── EXTRACTED RECORDS
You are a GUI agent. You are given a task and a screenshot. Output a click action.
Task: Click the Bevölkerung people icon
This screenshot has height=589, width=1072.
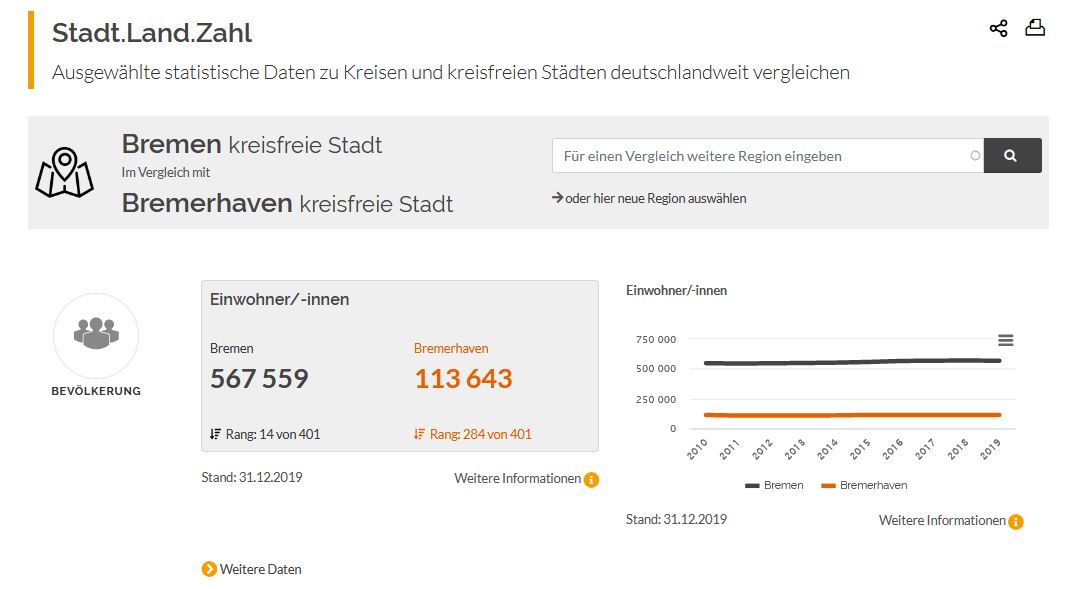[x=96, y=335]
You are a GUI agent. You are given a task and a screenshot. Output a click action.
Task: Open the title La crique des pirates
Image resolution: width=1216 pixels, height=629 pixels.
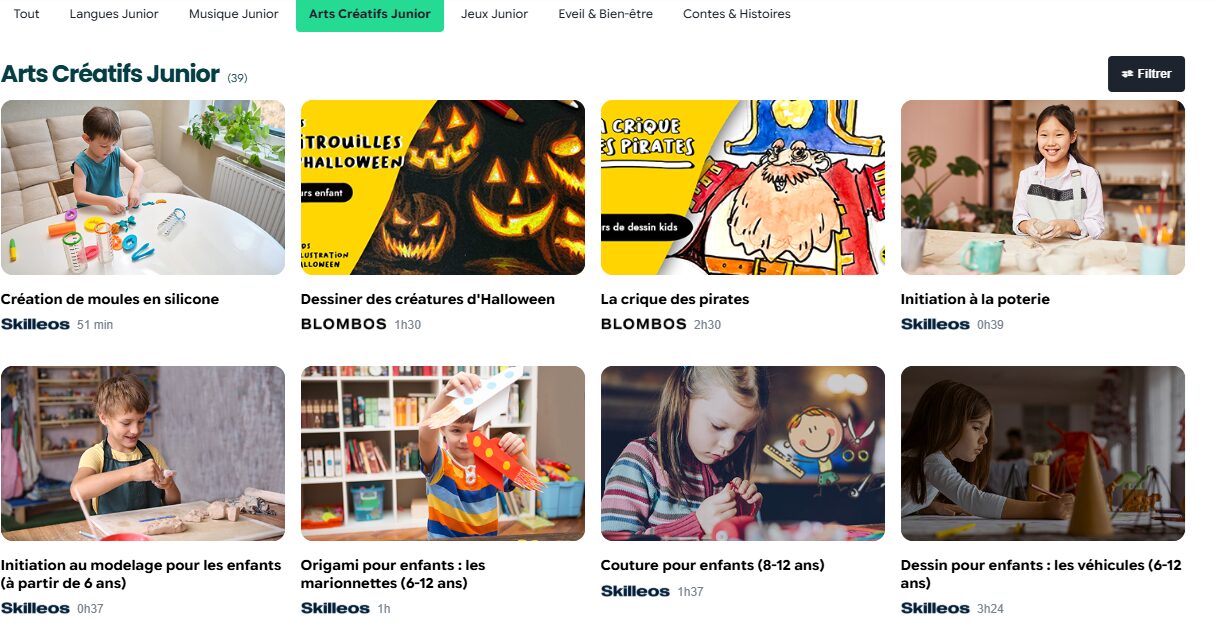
────
── EXTRACTED RECORDS
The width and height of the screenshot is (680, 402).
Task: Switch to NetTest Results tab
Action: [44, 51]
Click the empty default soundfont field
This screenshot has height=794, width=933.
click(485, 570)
────
■ THE TASK: Within the listing above, the range opens at the line with "Task: Open the title La crique des pirates" and closes at the line with "Image resolution: width=1216". Reproduce exactly the lines of that range, including both ends.

■ RESULT BELOW:
Task: Open the title La crique des pirates
Image resolution: width=1216 pixels, height=629 pixels.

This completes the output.